My basic thesis is this: Technology must not be allowed to hold human beings as hostages. The essential questions we face are these: In an age when we can do almost anything, how do we decide what we should do? In a time when we can do almost anything technologically, how do we decide morally what we should not do?
Asking these questions along the whole spectrum of life from conception to natural death creates the need for a consistent ethic, for the spectrum cuts across such issues as genetics, abortion, capital punishment, modem warfare, and the care of the terminally ill. Admittedly these are all distinct, enormously complex problems, and they deserve individual treatment. No single answer and no simple response will solve them all. But they are linked. Moreover, we face new challenges in each of these areas. This combination of challenges is what cries out for a consistent ethic of life.
We desperately need an attitude or climate in society which will sustain a comprehensive, consistent defense and promotion of life. When human life is considered "cheap" or easily expendable in one area, eventually nothing is held as sacred and all lives are in jeopardy. The purpose of proposing the need for a consistent ethic of life is to argue that success on any one of the life-threatening issues is directly related to the attitude society has generally toward life. Attitude is the place to root an ethic of life, because, ultimately, it is society's attitude—whether of respect or non-respect—that determines its policies and practices.
At the same time, I hasten to add that ethics concerns itself with principles which are supposed to guide the actions of individuals and institutions. That is why I have demonstrated, in a number of recent addresses, that there is also an inner relationship—a linkage—among the several issues at the more specific level of moral principle. It is not my intention to repeat these arguments this evening.

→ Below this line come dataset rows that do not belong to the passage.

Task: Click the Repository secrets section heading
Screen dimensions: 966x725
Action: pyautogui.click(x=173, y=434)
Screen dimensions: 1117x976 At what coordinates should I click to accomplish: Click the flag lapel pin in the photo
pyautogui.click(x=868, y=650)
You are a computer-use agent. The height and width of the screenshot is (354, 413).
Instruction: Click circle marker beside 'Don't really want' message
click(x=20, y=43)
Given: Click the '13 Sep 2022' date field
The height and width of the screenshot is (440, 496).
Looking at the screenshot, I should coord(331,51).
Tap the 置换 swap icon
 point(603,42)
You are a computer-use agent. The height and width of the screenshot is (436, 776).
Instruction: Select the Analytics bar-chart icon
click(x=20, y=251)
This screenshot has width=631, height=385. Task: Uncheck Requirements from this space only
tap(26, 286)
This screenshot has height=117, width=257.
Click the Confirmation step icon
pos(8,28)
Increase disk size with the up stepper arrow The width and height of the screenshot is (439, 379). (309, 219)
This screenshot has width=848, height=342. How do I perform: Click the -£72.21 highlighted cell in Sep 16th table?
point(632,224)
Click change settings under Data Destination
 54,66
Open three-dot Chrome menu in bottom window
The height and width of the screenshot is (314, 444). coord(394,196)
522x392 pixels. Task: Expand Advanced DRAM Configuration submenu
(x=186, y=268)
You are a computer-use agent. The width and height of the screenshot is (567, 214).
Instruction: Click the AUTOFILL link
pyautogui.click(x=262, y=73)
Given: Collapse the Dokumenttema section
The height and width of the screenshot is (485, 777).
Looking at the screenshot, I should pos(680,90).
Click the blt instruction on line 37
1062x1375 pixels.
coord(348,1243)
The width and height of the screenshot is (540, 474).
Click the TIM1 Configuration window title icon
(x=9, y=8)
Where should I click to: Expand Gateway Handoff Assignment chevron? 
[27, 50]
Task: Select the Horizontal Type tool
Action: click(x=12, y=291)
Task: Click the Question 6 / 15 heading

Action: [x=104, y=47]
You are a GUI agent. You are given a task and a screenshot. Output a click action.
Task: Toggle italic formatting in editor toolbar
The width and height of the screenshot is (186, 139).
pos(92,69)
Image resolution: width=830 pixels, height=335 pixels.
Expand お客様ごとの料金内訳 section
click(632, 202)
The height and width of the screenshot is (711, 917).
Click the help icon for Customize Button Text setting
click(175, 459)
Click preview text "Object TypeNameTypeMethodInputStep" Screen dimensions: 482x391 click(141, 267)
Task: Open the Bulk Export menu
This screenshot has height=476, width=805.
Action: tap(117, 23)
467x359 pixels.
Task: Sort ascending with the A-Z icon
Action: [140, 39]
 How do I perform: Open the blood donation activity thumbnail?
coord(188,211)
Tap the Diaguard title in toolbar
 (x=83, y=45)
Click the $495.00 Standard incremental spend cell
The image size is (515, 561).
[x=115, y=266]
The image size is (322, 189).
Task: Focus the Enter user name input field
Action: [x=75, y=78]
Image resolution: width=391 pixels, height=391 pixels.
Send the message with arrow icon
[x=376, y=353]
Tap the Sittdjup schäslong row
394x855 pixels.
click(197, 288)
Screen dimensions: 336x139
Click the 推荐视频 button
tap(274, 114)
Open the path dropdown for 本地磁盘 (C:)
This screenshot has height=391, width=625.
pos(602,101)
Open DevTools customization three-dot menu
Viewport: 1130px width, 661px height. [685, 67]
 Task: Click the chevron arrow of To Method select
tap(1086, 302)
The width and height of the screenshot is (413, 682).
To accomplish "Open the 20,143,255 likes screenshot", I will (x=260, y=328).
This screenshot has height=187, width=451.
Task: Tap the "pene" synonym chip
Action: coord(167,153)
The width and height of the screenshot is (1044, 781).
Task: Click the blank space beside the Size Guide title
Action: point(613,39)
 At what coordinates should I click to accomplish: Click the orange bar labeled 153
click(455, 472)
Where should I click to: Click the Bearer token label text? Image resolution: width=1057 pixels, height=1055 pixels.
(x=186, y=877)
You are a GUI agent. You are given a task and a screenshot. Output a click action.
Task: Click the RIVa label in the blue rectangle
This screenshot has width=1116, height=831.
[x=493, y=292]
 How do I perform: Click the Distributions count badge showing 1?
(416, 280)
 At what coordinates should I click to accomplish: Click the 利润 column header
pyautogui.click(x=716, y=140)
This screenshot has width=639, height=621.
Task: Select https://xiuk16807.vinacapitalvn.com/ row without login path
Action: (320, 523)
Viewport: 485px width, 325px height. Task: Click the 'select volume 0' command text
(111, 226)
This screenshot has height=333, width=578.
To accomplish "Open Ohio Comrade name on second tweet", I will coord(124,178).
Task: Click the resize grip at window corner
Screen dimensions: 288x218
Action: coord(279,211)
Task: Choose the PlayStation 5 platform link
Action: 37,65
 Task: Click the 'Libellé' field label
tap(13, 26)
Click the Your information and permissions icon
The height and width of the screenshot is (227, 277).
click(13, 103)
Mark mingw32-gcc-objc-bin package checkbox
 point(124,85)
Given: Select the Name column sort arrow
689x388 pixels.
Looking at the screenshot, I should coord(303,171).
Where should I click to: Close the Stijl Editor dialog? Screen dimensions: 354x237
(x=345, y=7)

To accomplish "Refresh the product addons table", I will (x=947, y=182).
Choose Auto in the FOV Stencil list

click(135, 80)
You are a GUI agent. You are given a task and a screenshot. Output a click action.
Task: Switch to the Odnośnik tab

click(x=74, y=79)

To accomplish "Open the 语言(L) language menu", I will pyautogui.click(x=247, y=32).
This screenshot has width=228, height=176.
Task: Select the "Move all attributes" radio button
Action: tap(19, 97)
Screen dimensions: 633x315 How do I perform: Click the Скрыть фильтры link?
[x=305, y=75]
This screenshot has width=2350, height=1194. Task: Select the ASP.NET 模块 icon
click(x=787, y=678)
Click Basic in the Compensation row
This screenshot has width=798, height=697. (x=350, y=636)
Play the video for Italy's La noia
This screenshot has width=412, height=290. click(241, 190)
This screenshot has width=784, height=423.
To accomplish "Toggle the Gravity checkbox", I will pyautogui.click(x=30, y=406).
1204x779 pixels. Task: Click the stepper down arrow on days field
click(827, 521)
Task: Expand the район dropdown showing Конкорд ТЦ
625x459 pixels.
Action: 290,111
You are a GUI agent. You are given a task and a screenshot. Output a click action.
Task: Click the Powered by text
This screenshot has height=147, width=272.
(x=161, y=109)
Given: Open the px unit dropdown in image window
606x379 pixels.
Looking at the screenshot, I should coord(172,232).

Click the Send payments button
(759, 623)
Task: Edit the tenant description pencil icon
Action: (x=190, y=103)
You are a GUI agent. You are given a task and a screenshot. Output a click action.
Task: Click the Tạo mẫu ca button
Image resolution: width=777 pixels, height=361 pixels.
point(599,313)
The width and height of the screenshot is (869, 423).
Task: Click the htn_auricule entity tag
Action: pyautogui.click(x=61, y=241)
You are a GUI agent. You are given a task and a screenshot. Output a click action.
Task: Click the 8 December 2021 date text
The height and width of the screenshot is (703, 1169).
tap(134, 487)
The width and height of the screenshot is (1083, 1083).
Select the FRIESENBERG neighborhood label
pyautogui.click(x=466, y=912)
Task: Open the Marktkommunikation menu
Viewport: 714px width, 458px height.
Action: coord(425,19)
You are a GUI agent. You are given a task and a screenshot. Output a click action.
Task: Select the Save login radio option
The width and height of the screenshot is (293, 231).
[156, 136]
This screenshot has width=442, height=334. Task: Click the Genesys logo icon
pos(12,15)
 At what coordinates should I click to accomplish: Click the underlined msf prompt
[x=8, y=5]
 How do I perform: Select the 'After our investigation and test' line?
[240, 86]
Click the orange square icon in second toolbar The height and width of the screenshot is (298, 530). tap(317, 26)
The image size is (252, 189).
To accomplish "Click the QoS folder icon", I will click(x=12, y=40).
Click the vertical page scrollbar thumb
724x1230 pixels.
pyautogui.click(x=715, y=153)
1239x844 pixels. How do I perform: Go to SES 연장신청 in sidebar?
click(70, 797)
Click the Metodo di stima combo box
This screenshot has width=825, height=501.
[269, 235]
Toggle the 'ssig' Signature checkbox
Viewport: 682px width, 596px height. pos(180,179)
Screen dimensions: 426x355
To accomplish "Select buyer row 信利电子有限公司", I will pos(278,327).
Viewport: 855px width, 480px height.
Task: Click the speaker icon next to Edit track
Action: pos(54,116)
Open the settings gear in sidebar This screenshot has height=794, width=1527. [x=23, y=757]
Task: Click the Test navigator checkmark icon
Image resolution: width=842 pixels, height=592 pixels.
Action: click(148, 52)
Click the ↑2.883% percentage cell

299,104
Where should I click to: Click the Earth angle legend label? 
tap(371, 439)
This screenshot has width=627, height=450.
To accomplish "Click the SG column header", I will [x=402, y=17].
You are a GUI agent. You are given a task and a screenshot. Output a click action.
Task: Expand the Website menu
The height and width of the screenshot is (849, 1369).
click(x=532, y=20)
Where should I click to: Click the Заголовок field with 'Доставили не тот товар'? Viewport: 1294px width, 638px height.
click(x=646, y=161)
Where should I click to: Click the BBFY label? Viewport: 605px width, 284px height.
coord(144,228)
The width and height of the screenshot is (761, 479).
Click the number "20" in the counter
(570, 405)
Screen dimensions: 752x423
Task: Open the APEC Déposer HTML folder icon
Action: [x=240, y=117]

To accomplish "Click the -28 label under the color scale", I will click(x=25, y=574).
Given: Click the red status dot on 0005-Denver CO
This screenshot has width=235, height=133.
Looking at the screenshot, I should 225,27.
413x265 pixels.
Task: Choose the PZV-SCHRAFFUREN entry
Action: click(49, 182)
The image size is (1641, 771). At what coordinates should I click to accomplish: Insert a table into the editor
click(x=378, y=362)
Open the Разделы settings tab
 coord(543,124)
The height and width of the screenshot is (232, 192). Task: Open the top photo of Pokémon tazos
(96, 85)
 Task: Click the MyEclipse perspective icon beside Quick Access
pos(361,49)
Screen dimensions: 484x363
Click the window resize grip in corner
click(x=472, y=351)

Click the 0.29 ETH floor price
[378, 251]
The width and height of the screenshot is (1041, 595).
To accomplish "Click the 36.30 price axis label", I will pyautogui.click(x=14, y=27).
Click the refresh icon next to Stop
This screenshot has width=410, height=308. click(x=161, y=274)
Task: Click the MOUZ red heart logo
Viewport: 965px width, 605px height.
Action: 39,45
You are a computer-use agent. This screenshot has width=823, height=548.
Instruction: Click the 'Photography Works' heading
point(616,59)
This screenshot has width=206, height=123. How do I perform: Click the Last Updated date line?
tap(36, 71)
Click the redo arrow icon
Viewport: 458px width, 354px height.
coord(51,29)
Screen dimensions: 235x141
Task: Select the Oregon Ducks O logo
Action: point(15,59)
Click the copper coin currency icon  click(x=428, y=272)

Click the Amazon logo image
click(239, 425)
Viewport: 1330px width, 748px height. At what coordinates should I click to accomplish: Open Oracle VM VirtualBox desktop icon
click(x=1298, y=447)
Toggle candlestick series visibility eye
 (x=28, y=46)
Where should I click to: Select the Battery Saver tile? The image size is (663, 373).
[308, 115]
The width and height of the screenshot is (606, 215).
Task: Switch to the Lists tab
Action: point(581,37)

Nevertheless, I would like to examine briefly the relationship between "right to life" and "quality of life" issues. If one contends, as we do, that the right of every unborn child should be protected by civil law and supported by civil consensus, then our moral, political and economic responsibilities do not stop at the moment of birth! We must defend the right to life of the weakest among us: we must also be supportive of the quality of life of the powerless among us: the old and the young, the hungry and the homeless, working mothers and single parents, the sick, the disabled and the dying. The viability and credibility of the "consistent ethic" principle depend primarily upon the consistency of its application.
Such a quality-of-life posture translates into specific political and economic positions—for example, on tax policy, generation of employment, welfare policy, nutrition and feeding programs, and health care. Consistency means we cannot have it both ways: we cannot urge a compassionate society and vigorous public and private policy to protect the rights of the unborn and then argue that compassion and significant public and private programs on behalf of the needy undermine the moral fiber of society or that they are beyond the proper scope of governmental responsibility or that of the private sector. Neither can we do the opposite!
As I acknowledged earlier, the inner relationship among the various life issues is far more intricate than I can sketch here this evening. I fully acknowledge this. My intention is merely to bring that basic linkage into focus so I can apply it to some of the issues facing health care systems today.